‘Surviving and protesting’: MP turns 100 in Janata rule. india news
New Delhi: A month ago, Pandit Ramkishan sat on a dharna in Rajasthan demanding better quality water for his home district Bharatpur. One of India’s oldest former MPs (he was in Parliament in 1977) told TOI on Friday, a day before he turned 100, that he will always remain a socialist. “This is what I have learned from Ram Manohar Lohia.”Sitting in his Bharatpur home, the veteran, “Lohia’s oldest disciple”, as he likes to call himself, speaks with the authority of a man who has not only witnessed history, but shaped it. Until recently he was briefly hospitalized due to a fall, he was attending three meetings a week.What keeps him going is the unfinished business.He asserts, “The day I stop thinking about a better India is the day I stop living. I am alive now and my voice will be heard.” “The values we fought for – equality, integrity, dialogue – are under pressure. We need to speak out.” This is exactly what is said in his autobiography published last year – I am alive.

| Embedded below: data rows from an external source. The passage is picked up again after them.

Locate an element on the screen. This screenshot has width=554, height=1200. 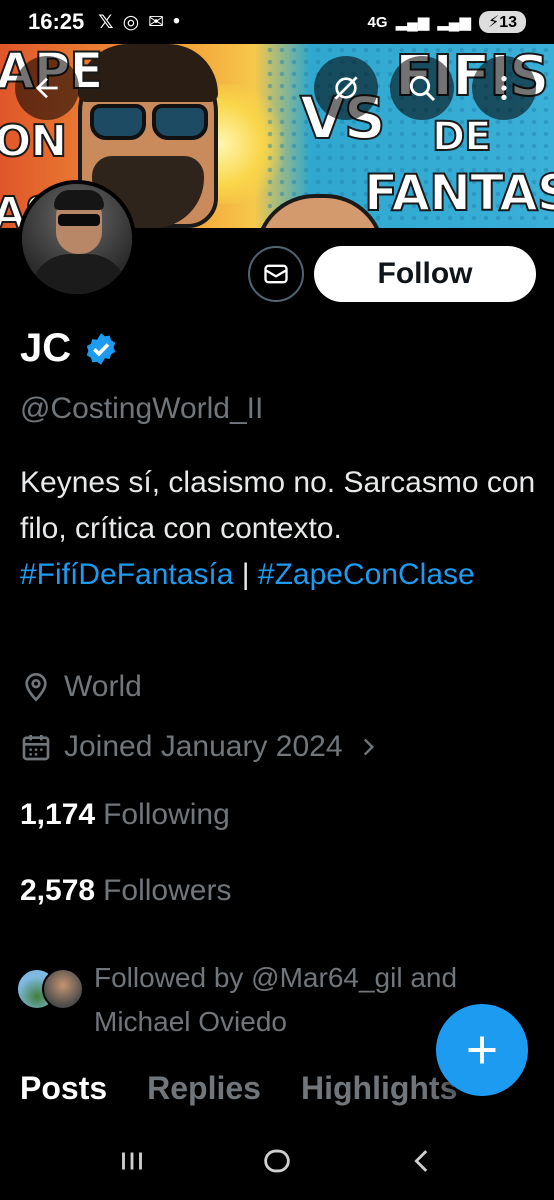
status-time: 16:25 is located at coordinates (56, 22).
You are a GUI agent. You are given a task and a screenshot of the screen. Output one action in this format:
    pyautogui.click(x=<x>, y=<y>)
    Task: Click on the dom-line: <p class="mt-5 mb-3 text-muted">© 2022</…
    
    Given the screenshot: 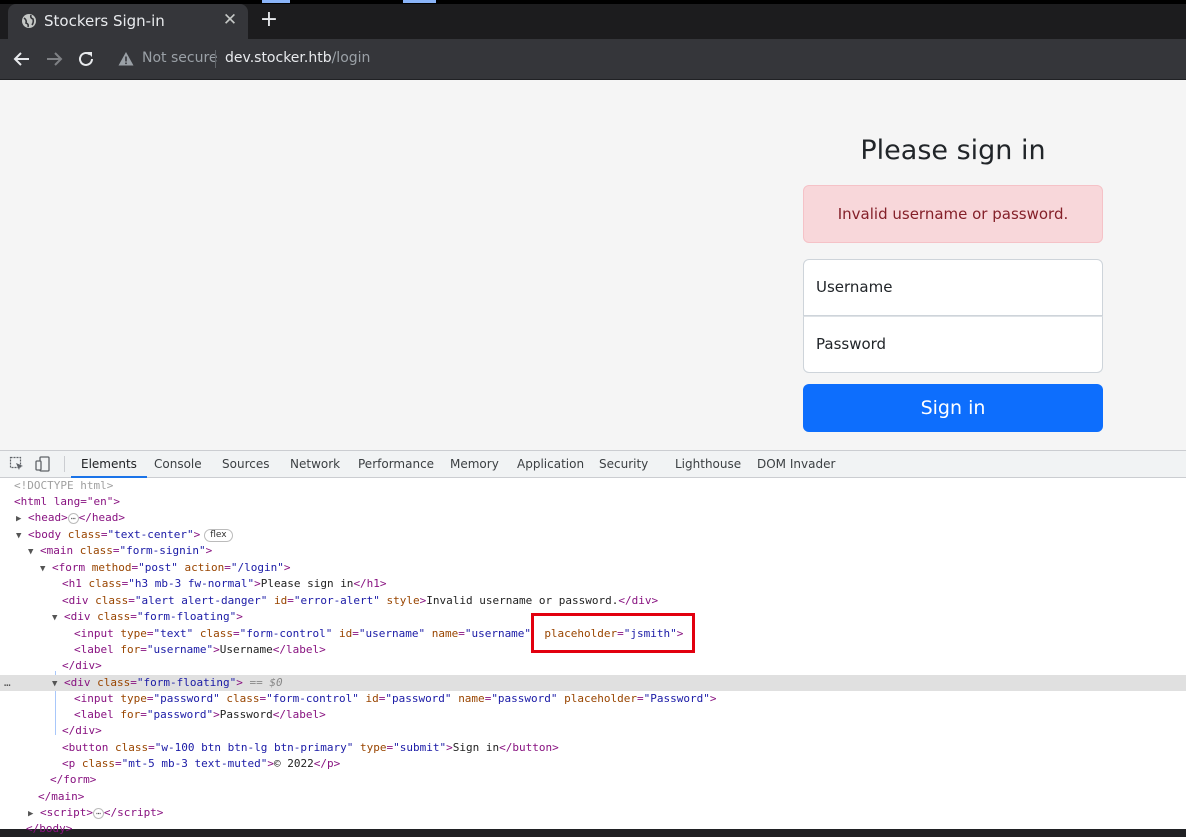 What is the action you would take?
    pyautogui.click(x=593, y=764)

The first part of life was defined by ideology, the second part saw its erosion: PanditjiBut why continue this physically excruciating movement, sitting in the sun, sometimes without food and water, on knees and carrying the weight of a century behind you? “It comes natural to me,” says Pandit Ramkishan simply.a partner in Quit India Movement In 1942, “and shaped by Lohia and Jayprakash Narayan”, Panditji, as people fondly call him, went to jail during the Emergency, from where, they say, he came out sane.Not born into politics, he was the son of a farmer, for whom independence meant “freedom from fear, freedom from ‘lagaan’ and want, and freedom from a system that marginalized the common man”.He remembers searching for Mahatma Gandhi in his youth. As a student in Bharatpur, he traveled to Delhi by collecting some coins among friends in the hope of hearing Gandhiji one day. Panditji was not impressed. “We went looking for revolutionary ideas.”He believes that the very idea of freedom is untenable today. If the first half of his life was defined by ideology, he says the second half saw its erosion. He argues that politics has shifted from conviction to convenience.When the Samajwadi faction split, Panditji left the Congress – and never returned. He recalls that repeated attempts were made to bring him on board, including an offer to lead the state of Rajasthan. He refused. “It was difficult – but necessary… Opportunity or pressure should never outweigh principle.”So, what modern issues is he grappling with these days? “Quite a few,” he says. “From problems related to farmers and Dalits to climate change, unemployment and artificial intelligence.” However, what troubles him is “what politics has lost now”. He tells a story. “I was contesting against Union Minister Babu Raj Bahadur, who once stopped midway to help me during my campaign when my vehicle broke down. We were contesting elections, but there was no enmity.“Today, he says, the rival is treated not as a part of the regime but as the enemy. “Criticism is meant to strengthen democracy – not to invite hostility.”Is he hopeful?Panditji stopped. There is pessimism when he talks about communal polarization and political opportunism. But also a refusal to accept defeat. He said, “The solution will not come from political parties. It will be up to common people to understand what impacts the country’s progress, and in turn their own.”